Paul, Bloomberg Would Hurt Republicans More Than Democratsby Doug Mataconis
A new Rasmussen Reports poll seems to suggest that third-party runs by Michael Bloomberg and Ron Paul would hurt Republicans more than Democrats in the General Election:
In a head-to-head match-up between Romney and Obama, Obama currently leads by nine percentage points. When Bloomberg and Paul are added to the list of possible candidates, Obama’s lead grows to twelve points, 42% to 30%. Paul attracts 8% of the vote, Bloomberg 6%.
Hillary Clinton leads Romney by five in a head-to-head match-up, but her lead grows to fourteen points with Bloomberg and Paul in the mix—Clinton 46% Romney 32% Bloomberg 7% Paul 7%.
In a McCain-Obama poll, the Democrat leads by five. That grows to seven points with the third party options—Obama 40% McCain 33% Paul 11% Bloomberg 5%.
The pair of third party candidates attract from 13% to 17% of Republicans in each match-up.
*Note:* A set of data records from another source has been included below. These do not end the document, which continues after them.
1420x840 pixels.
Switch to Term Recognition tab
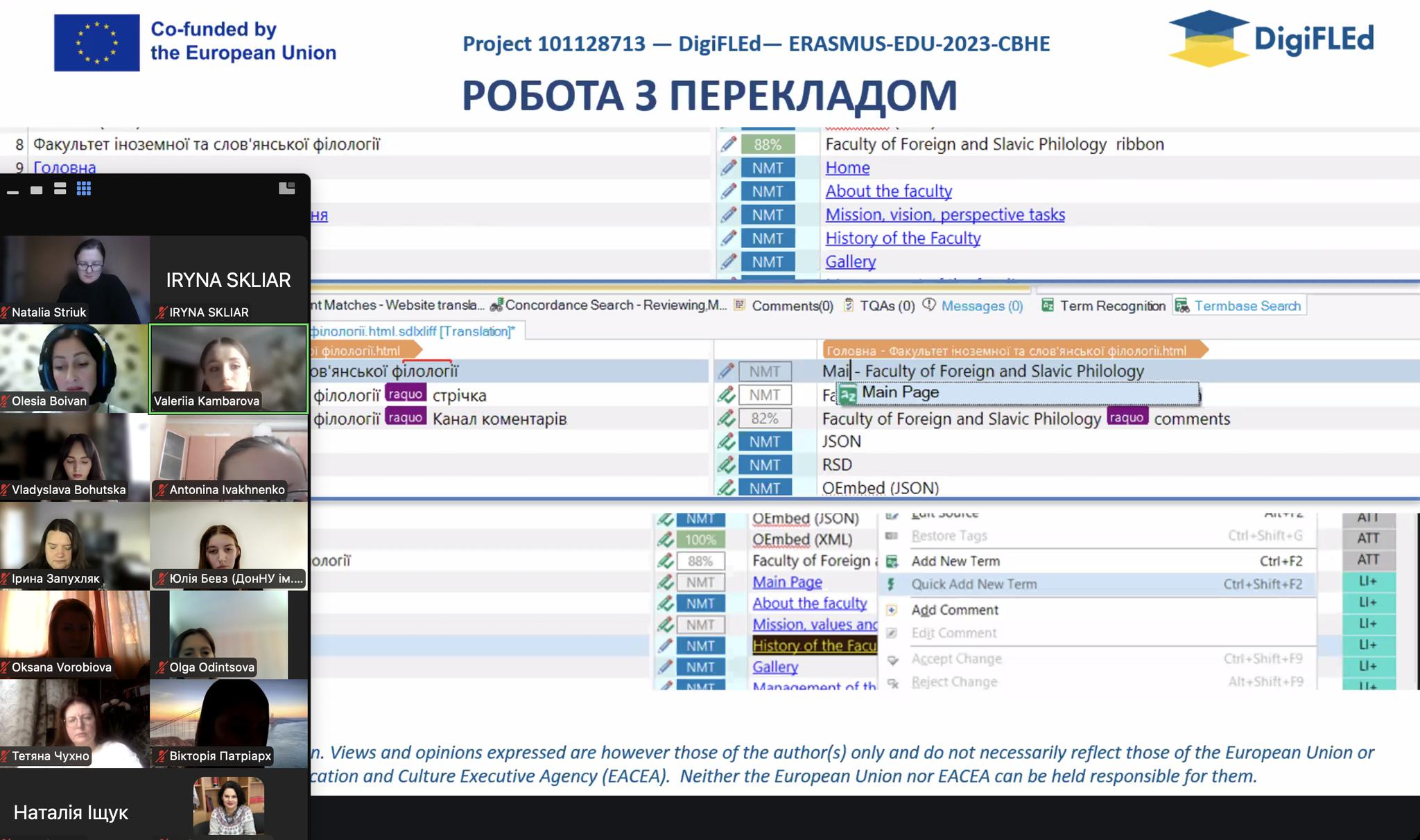click(x=1111, y=306)
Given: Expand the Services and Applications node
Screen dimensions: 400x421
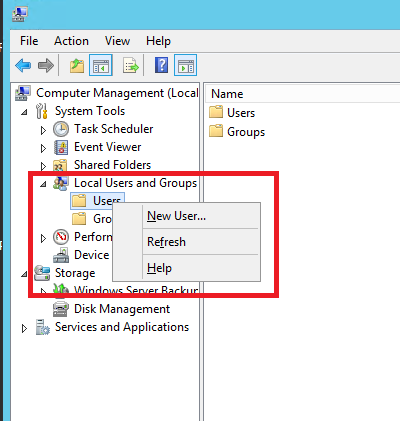Looking at the screenshot, I should coord(24,328).
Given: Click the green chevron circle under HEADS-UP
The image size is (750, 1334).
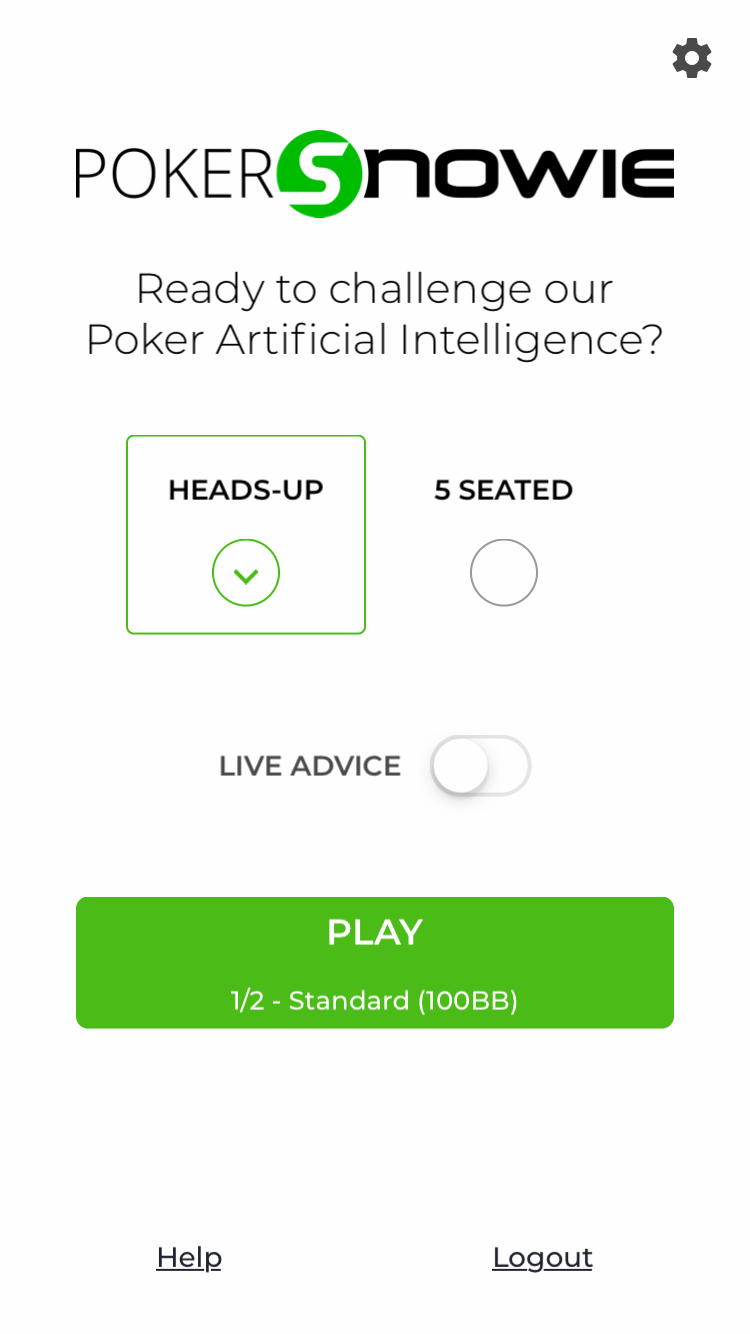Looking at the screenshot, I should (246, 573).
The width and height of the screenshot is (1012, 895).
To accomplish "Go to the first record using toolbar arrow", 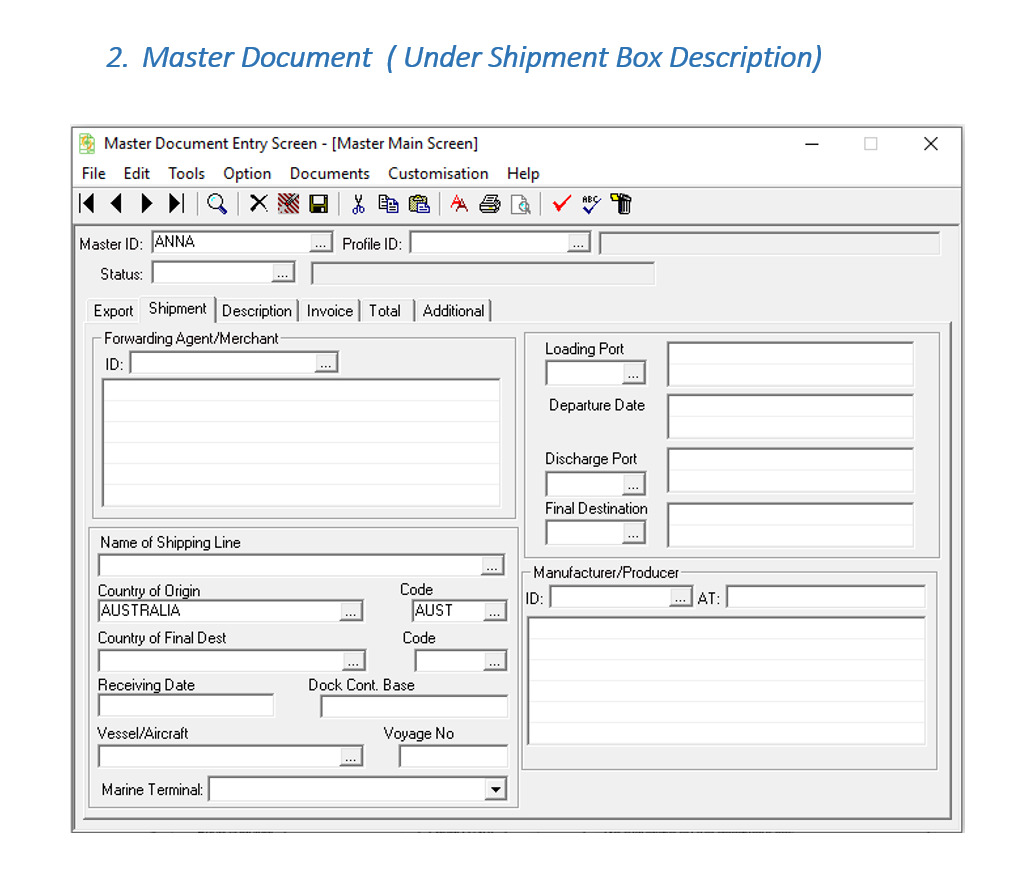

They earn only 5% to 10% of the Democratic vote.
This is, of course, merely a snapshot in time and doesn’t necessarily reflect how things will pan out in November.
If Bloomberg does get into the race — by no means a given at this point — he is likely to do a lot better than he’s polling right now largely because he has the financial means to get his message, whatever it is, out to the public. That is going to pay off with increased support.
With Ron Paul, on the other hand, I think the numbers he’s polling here actually over state what he’d get in a General Election campaign. I get the sense that Ron Paul’s campaign peaked with the December money bombs. Except for finishing a distant second in Nevada, he hasn’t done better than fourth place in any contest yet and actually did worse in Florida than he’s done anywhere else. Oh, his core supporters will follow him to the gates of hell if necessary, but they aren’t going to be enough to get him more than maybe 3 or 4 percent of the vote in a heavily contested nationwide election with high turnout, which is what I expect we’ll see in November.
Of the two, the Republicans need to worry about Bloomberg far more than Paul at this point. Paul’s supporters aren’t going to vote for McCain anyway, so the fact that they might vote for Paul if he runs as an independent isn’t going to change things significantly. Bloomberg, on the other hand, has the potential to pull away large numbers of moderate independents that might otherwise vote for McCain.